The Null Device

2009/7/3

Your humble correspondent spent the past three days in beautiful Brutalist Birmingham, at EuroPython. This was my second visit to a Python conference in Birmingham (the first was last year's PyCon), and was just as interesting.

There were some interesting talks there: I found Chris McCormick's talk on RjDj quite interesting, not so much because of the Pythonic bits (a description of a Django-based web app, which is the online side of the app to sidestep Apple's iron grip on software updates), but because of the description of how RjDj works (it's basically Pd, hacked to work as an embedded environment). This has inspired me to look at the Pd sources and see whether it'd be possible to strip the GUI out and make a library, into which one could load a patch and then use that as an audio engine. (It doesn't seem obviously easy, though someone has gotten Pd to work as a browser plugin (with provisos about it being too insecure for anything but a proof of concept).) If one could create a Pd instance, load a patch into it, send events into it and get buffers of samples out of it, it would make a very useful component for everything from softsynths to in-game audio, but I digress.

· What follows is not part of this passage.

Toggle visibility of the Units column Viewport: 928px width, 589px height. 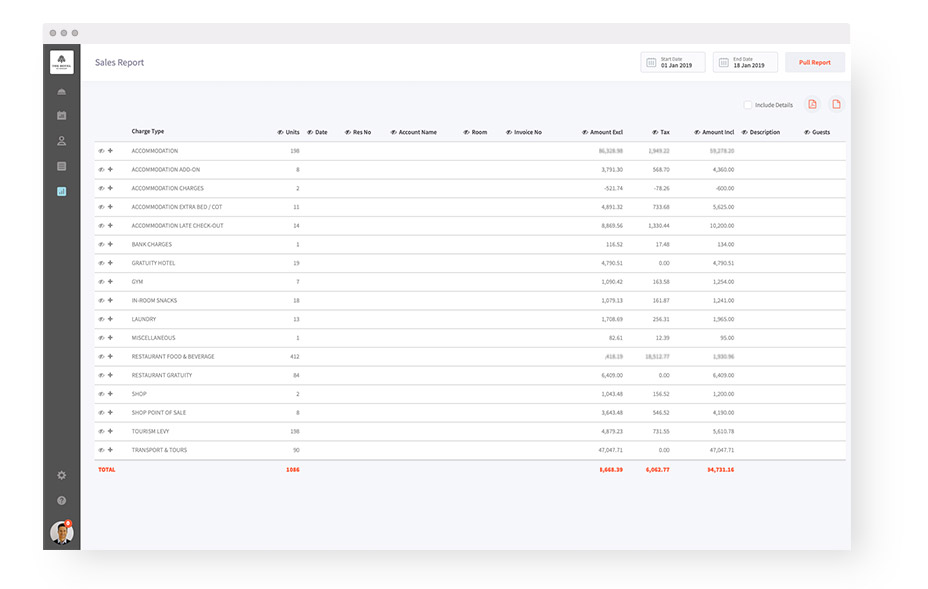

Other notable talks I saw were Samuele Pedroni's talk about unit testing JavaScript from Python (he showed a Python script that launches a web server, starts some browsers and feeds them pages with the unit tests in iframes, getting the results back to the Python script), Orestis Markou's introduction to PyObjC, and Kevin Noonan's tour of cloud computing technologies accessible from Python (including Amazon Web Services and Google App Engine). At the end, Tommi Virtanen's proposal for Pythonic filesystem APIs to replace the legacy C-style ones (think the os module and such) was inspiring and timely; let's hope the idea gets adopted sooner rather than later.

And then, of course, were the keynotes: none other than Cory Doctorow gave a rousing speech on metaclass design patterns in Django how draconian copyright proposals threaten the right to code and innovate, and veteran computer scientist Sir Tony Hoare (the chap who invented Quicksort) spoke about the differences between science and engineering. They also tried, twice, to get Guido Van Rossum to address the audience via Skype, but that didn't work very well. Which may have had something to do with the flaky WiFi.

There were, of course, a few talks I missed which I would like to have seen; the one on CouchDB, for example, I heard was very good, as was the one about the Psyco Python to C compiler.

I was surprised to find, among the vendor stalls (Google sent two people over from Zürich to give T-shirts to anyone who could solve a puzzle, and Oracle were giving some sort of product away) was one from Ableton, the company which makes music software Live. It turned out that they weren't offering any new Pythonic APIs for mashing up audio (apparently Live has a built-in Python interpreter, though there isn't much one can do with it; they did say that if one bought Max/MSP for Live, one could hack it to one's heart's content); instead, they were just looking for Python developers for web-based applications, and giving away badges and cloth bags.